A recent paper discussed at Bernard's blog examines the similarities between stone monuments (especially anthropomorphic stele) in the Mediterranean region and those on the Steppe.  The Old European culture blog makes a similar more focused comparison of such stone monuments in the Balkans and Ireland.

These stylistic connections are too striking an idiosyncratic to be mere coincidences.  But, when did these styles migrate, who was associated with that migration, and in what direction did the cultural transfer take place?  Were these aspects of physical culture associated with a particular language or language family, and if so, which one?  Is this a case of "pots are people" or were these aspects of physical culture transmitted without any major demic migration?

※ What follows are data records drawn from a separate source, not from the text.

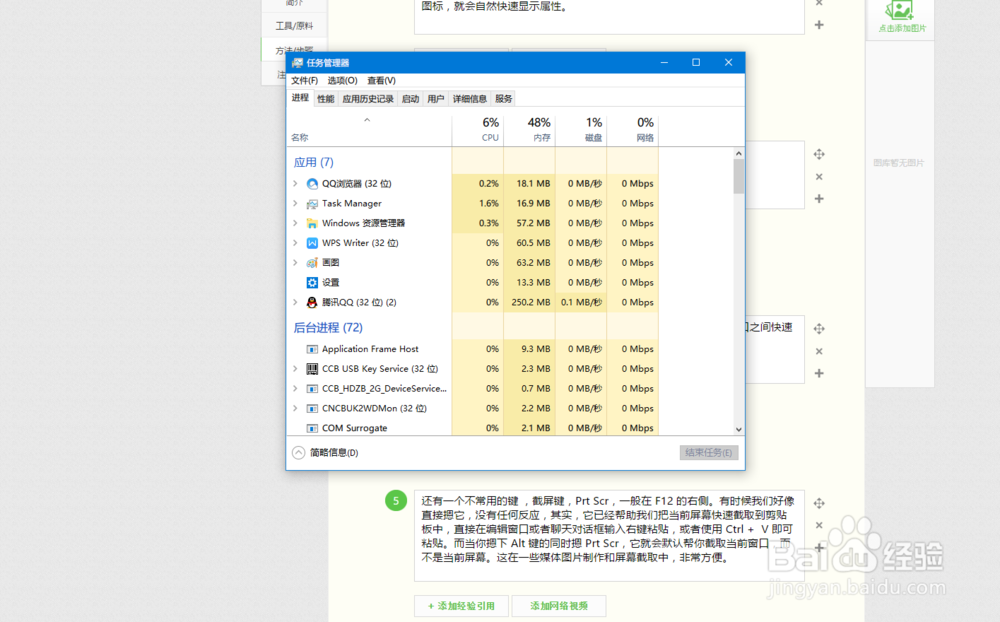This screenshot has width=1000, height=622.
Task: Click the 腾讯QQ penguin icon
Action: pyautogui.click(x=310, y=302)
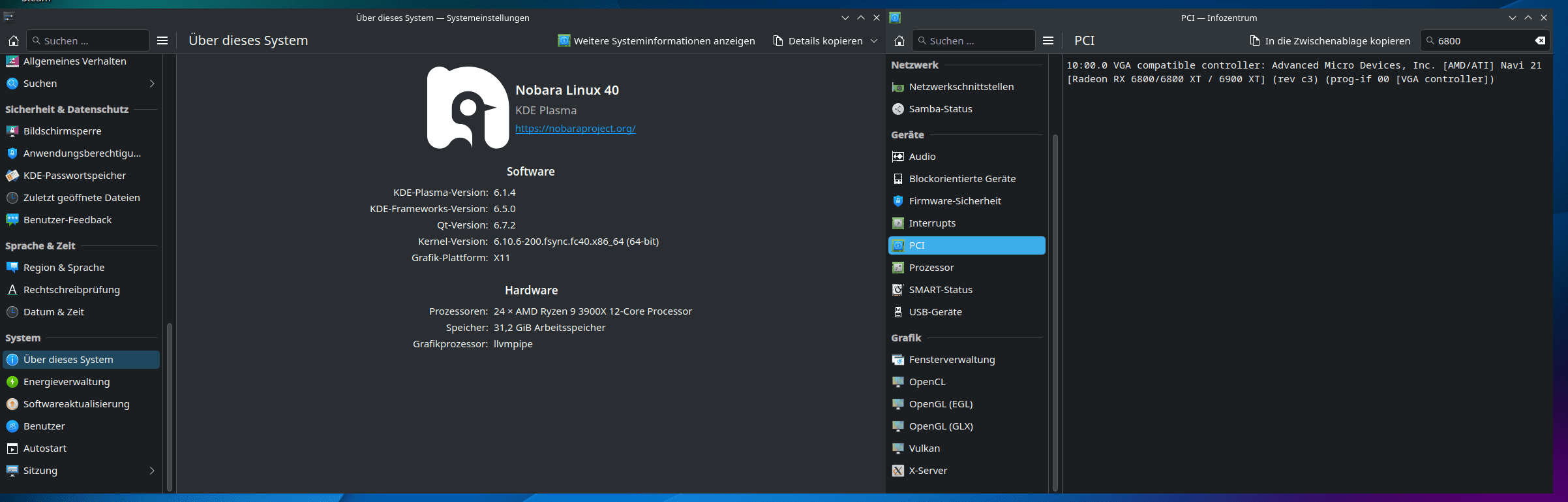The image size is (1568, 502).
Task: Clear the 6800 filter text field
Action: (x=1540, y=40)
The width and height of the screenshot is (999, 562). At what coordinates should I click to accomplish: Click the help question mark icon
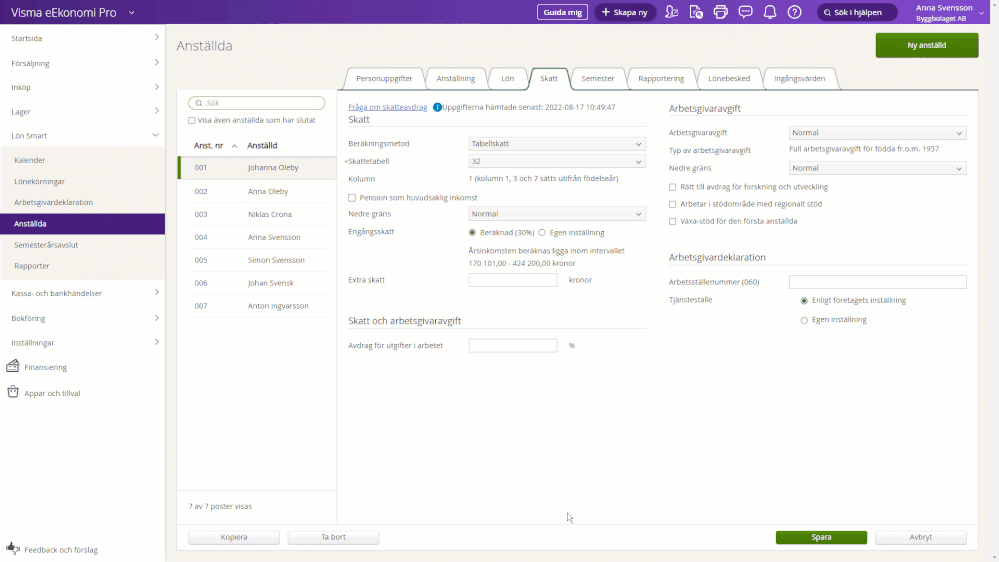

Consider the many cultural connections between the Balkans and the Irish that are explored at the Old European culture blog.  The most recent and obvious source for linguistic similarities would be via proto-Celtic or proto-Celtic/Italic which probably originated not far from the Balkans and then migrated to Ireland evolving into Celtic en route, arriving there something within the last 2500 to 3000 years ago.  Many of the cultural objects which are similar could also date to this time period.

Even more recently, but less plausibly, some of these connections could be due to shared exposure to the Roman Empire.

But, if there are older cultural links, that would suggest connections via some non-Indo-European peoples, such as the first wave Neolithic population, or a latter Copper or Bronze Age transmission. A link via a post-first wave Neolithic population that is pre-Celtic would be particularly interesting because this era of prehistory is still not well understood.

Some scholars have associates the population genetic shift in Western Europe from low frequencies of Y-DNA R1b-M269 to high frequencies of Y-DNA with a culture that was the means by which the practice of making these stone monuments was transferred from the East to Western Europe, via "the Stele people".

It also isn't entirely clear if the pre-Celtic peoples of Western Europe were non-Indo-European, as I tend to believe, or if a pre-Celtic Indo-European language prevailed in the region earlier (although still probably after the first wave Neolithic migration to Western Europe).